Sling Media does not have voice control as an option, but it’s a topic Vena personally has a strong interest in, and so, it seems, do many other people. At CES in January 2017, it seemed as if everyone was pitching their devices as being Alexa-enabled, and Amazon itself featured a giant walk-in Echo mockup outside of its meeting space. If nothing else, Amazon has done an exceptional job of getting Alexa out there. Amazon says there are tens of thousands of developers building skills for Alexa.

What Percentage Are You?

Query-based systems should generate a wider range of data from user-specific searches. Will this matter? It could when it comes to showing you that you watched A, B, and C, plus searched X, Y, and Z, so you may like this and that kind of content. Amazon has built a whole business on its recommendation engine, making it an attractive approach to distributing more content.

On a very basic level, before even trying to determine what content a viewer may have an interest in, the initial question needs an accurate answer. Is it acceptable to provide information that’s right only 50 percent of the time? In theory, Alexa and her friends come from the smart school and have had the benefit of all the resources these big corporations could throw at them. In reality, these voice control systems are often as smart as young children learning how to talk. Alexa volunteered that she’s 2 in human years; Apple TV’s Siri says, “I feel like I was incepted yesterday.” When we talk to them and they get the answer right, we’re impressed. When they don’t, we have less-than-kind thoughts about them.
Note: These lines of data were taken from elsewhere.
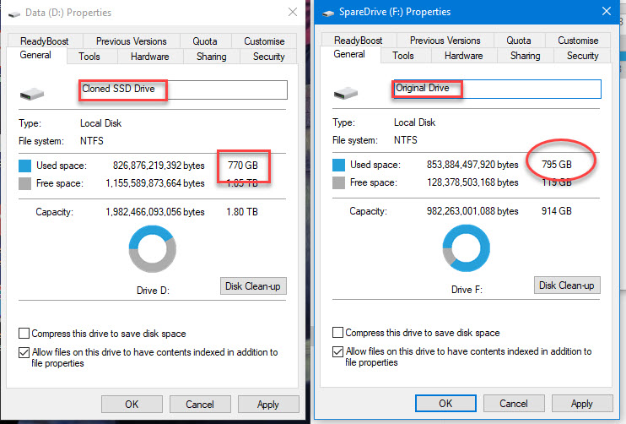Click Apply in SpareDrive (F:) Properties
626x424 pixels.
582,404
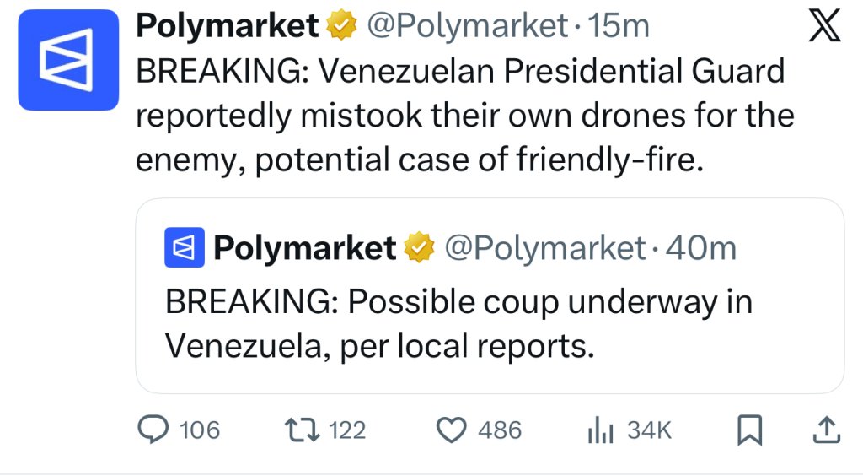Open the large Polymarket profile avatar

pos(68,60)
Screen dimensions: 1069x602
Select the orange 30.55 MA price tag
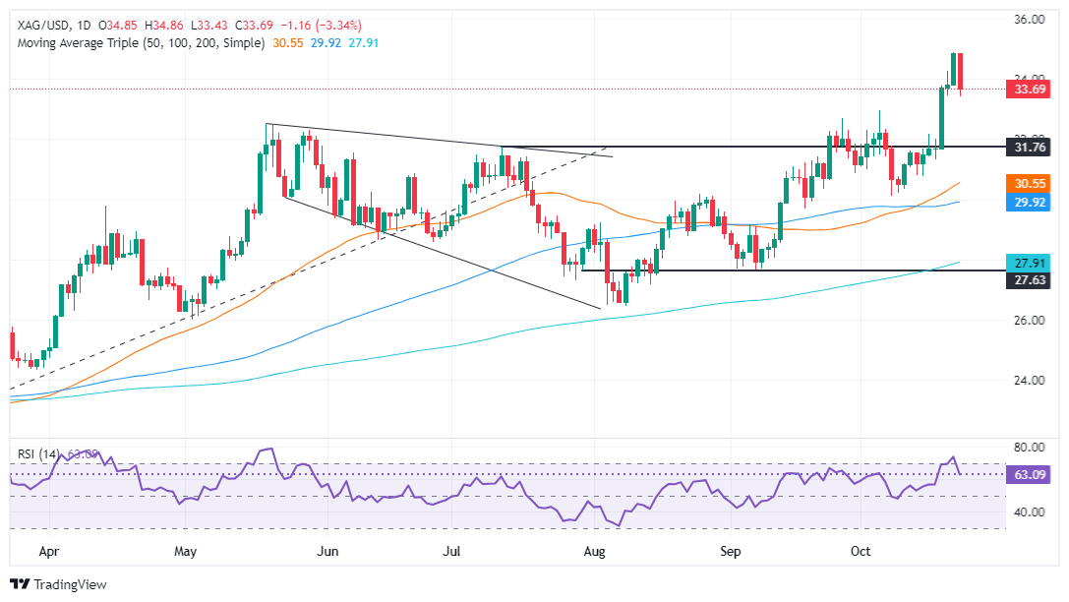click(x=1030, y=183)
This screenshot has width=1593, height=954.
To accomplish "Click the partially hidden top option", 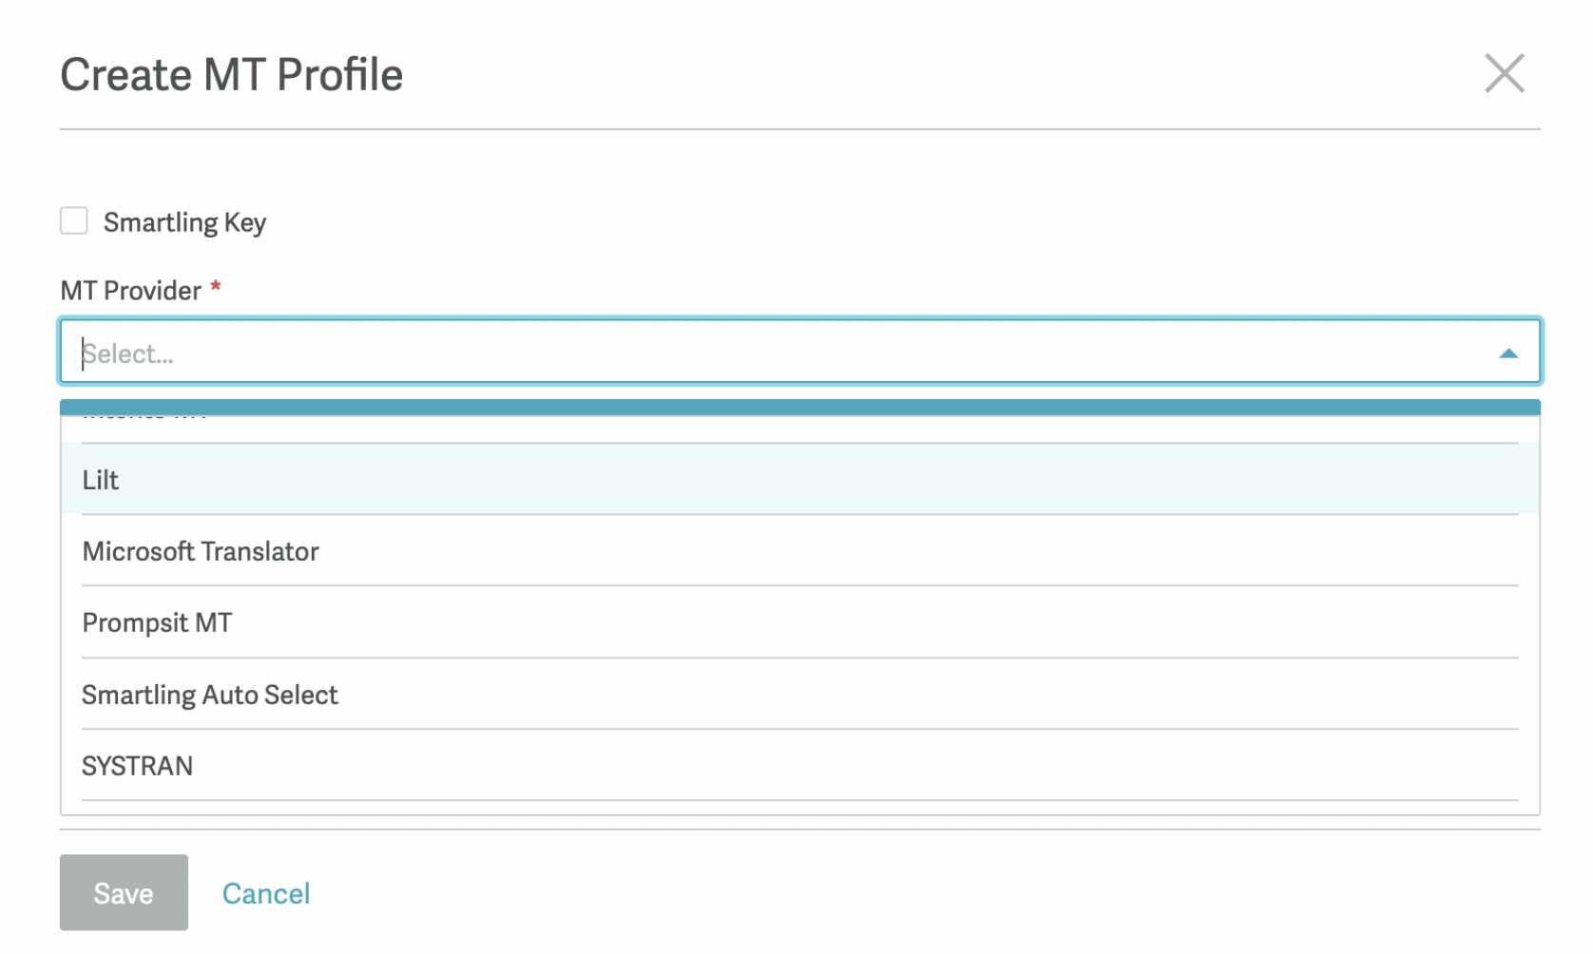I will coord(799,428).
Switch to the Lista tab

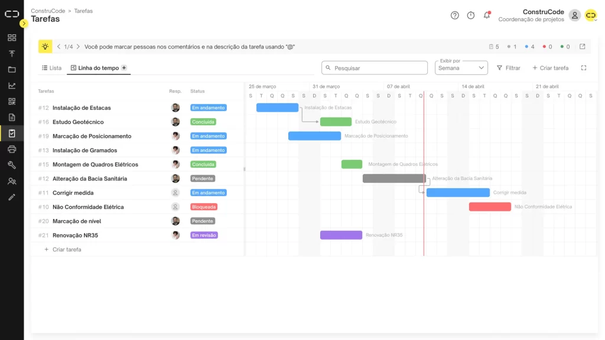pos(51,68)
Our unscientific test of “Show kids’ movies” returned unexpected results with Xbox One, and Roku’s voice interface returned adult and violent movies within the results. The Cortana interface with Xbox One didn’t tap into its movies app; instead, it showed movies and YouTube videos from an online web search. All of these interfaces seem to perform better with more-specific questions. Development of system intelligence will take a while, regardless of whether the system uses query- or subject-based search.

The UI Design Conundrum

“One of the biggest challenges in many interfaces with deep libraries of content is there’s just too much there to find what you really like,” says Tjeerd Hoek, VP of creative at Frog Design. The company is known for helping many Fortune 500 companies with their product and user design, including developing interfaces for various video providers. The challenge for Hoek is how to display a library of content in a way the user can easily navigate in as few steps as possible. “There’s only so many things that you’ve seen or heard about, and therefore you will not even search for [different content]. Finding media is a good example of something that is much better done by voice than by giving people a search box and a number of filters on the left side to get to the one song, or the movie [they] had in mind.”

Modern Day Wizard of Oz

When Hoek worked at Microsoft many years ago, the giant was testing how users responded to voice navigation. “We would bring people in and tell them to talk to the computer,” says Hoek. “We had a person controlling the computer (in another room) like in The Wizard of Oz.

Today’s systems incorporate the wizard into the operating system and use a natural-language processor (NLP) so users can ask questions in everyday English. “[Comcast] has invested heavily into building our own NLP because we believe that’s a strategic component to the system, because the magic comes from being able to tune that. You’re not just generating generic answers from queries,” says Palmatier. For the user, everyday English is easy. For developers at media companies, it’s a tough nut to crack.

Development Planning

“When developing for a voice-driven environment, ensure [you have] traditional in-app discoverability and deep linking strategy,” says Michael Dale, VP engineering at Ellation. Next up is targeting respective voice-controlled software development kits (SDKs). Dale says these map to standard behaviors on their respective platforms. “Adding a video to your watchlist for your iOS app works easily with a Siri kit integration. Casting a continuation of your favorite show on your TV via Chromecast may be easiest to facilitate via Google Actions.”